WHAT IS ASKED>
1: In the fuse box passage, how are the flat fuses formed?
2: Carry on the fuse box passage from its final sentence.

1. Field of the Invention
The present invention generally pertains to fuse units and their manufacturing method. It further relates to a fuse box, with a fuse cover, adapted to contain the fuse unit. Such a fuse box can be suitably used in vehicles, e.g. automobiles.
2. Description of Background Information
FIG. 1 shows an example of a known fuse box unit which is directly connectable to a battery. A fuse box unit 61 comprises a fuse box 62, flat fuses 63 and other components. The flat fuses 63 are formed by stamping out an electrically conductive metal plate or sheet. Each flat fuse 63 includes a fuse element portion 64 formed in a curved plane and interposed between two ear portions 65 having a respective ear hole for bolting. The fuse element portion 64 is fusible, and its width is set as a function of the current required to be passed. The fuse box 62 is made of a resin, and includes a plurality of enclosures 66 which can contain the corresponding number of flat fuses 63. A pair of flat nuts (first flat nut 67 and second flat nut 68) is insert-molded on the base of each enclosure 66. The first flat nut 67, which is used for power input, has a first flat nut hole for bolting. From this first flat nut 67 extends a terminal directly connectable to a battery (not shown in the figures). Accordingly, a flat fuse 63 is installed and a bolt 69 can be screwed into the ear hole and the first flat nut hole, so that a first end of the flat fuse 63 is connected and fixed to the first flat nut 67 at the power input side. Likewise, the second flat nut 68 has a second flat nut hole for bolting at a power output side. Accordingly, the flat fuse 63 is fixed by screwing down a bolt 69 into the second flat nut hole, so that the other end of the flat fuse 63 is connected to the second flat nut 68 at the power output side.

MATERIAL PROVIDED>
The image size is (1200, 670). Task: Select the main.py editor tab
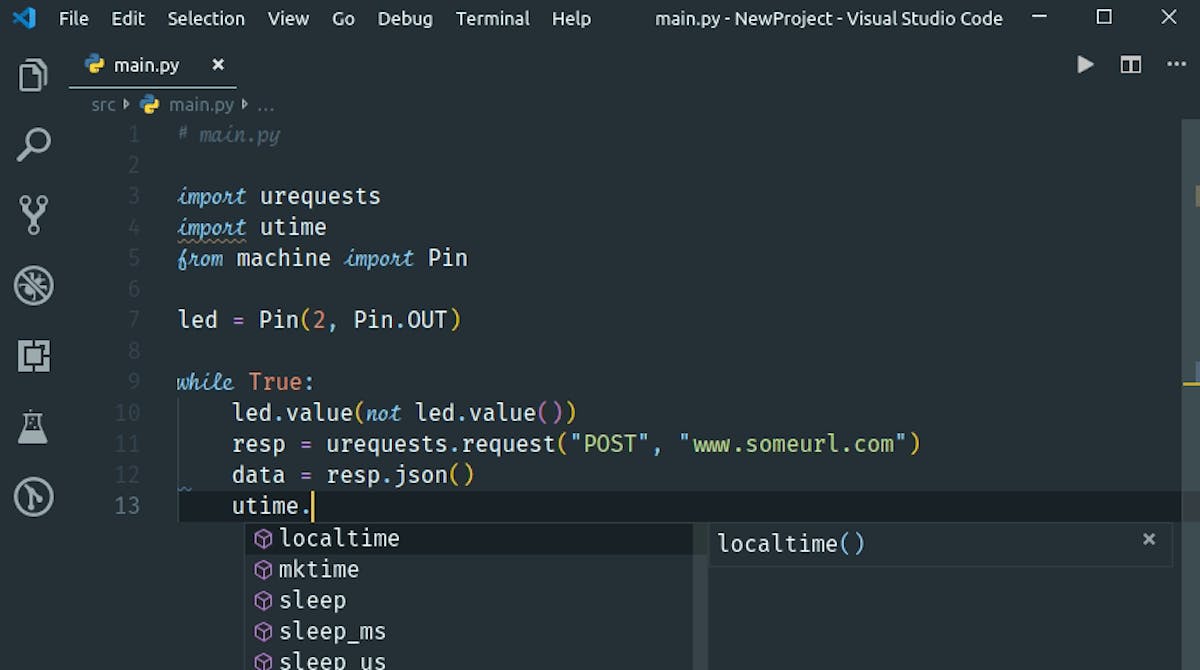(x=145, y=65)
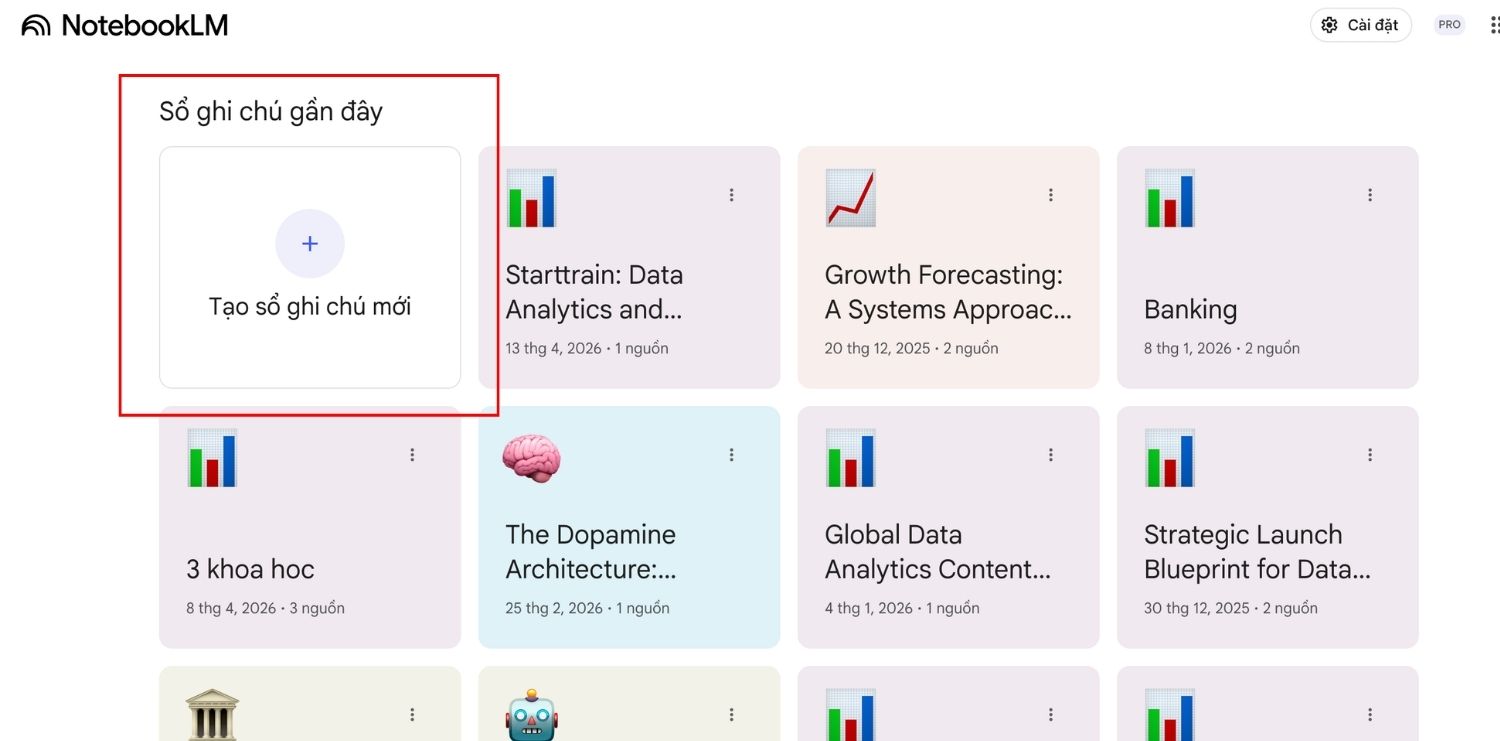
Task: Open the Banking notebook
Action: pos(1190,310)
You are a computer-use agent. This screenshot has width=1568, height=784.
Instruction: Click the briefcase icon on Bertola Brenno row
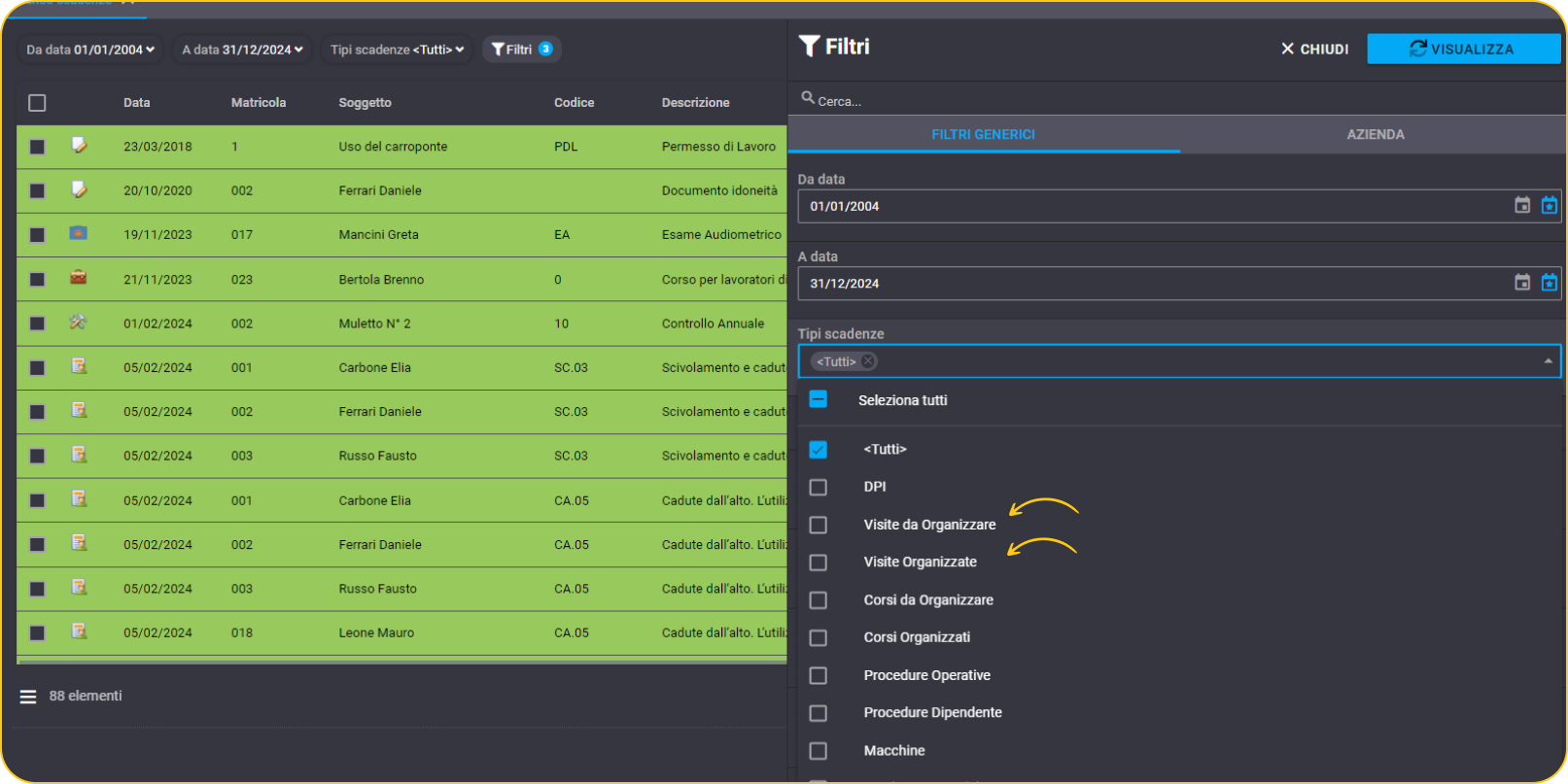pyautogui.click(x=79, y=278)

ANSWERS PER TASK>
1: They are formed by stamping out an electrically conductive metal plate or sheet.

2:
Electrical cables 71 constituting a wire harness 70 are crimped respectively with an ring terminal 72. These ring terminals 72 are connected and fixed to the second flat nuts 68, together with the flat fuses 63, through the bolts 69. The fuse box 62 is then protected by placing a fuse cover 73 thereon.
However, when a fuse element portion 64 is to be made narrower than a usual size, it tends to curve or bend, and the flat fuse 63 produced therefrom cannot be provided with sufficient mechanical strength. Moreover, it is difficult to manufacture a flat fuse 63 having a small electrical current capacity.
Further, assembling various components into a fuse box unit 61 requires cumbersome work steps, such as a step of fixing a plurality of flat fuses 63 into a fuse box 62 by means of bolts 69 and first and second flat nuts 67 and 68. As a consequence, the prior art fuse box unit has a quite low operation efficiency when mounted.
Furthermore, a prior art fuse box unit 61 must sometimes be constructed by using flat fuses 63 having different current ratings. In such a case, fuse element portions 64 having different widths must be prepared as a function of their current capacity. As a result, several kinds of dies have to be used for stamping, incurring additional production costs.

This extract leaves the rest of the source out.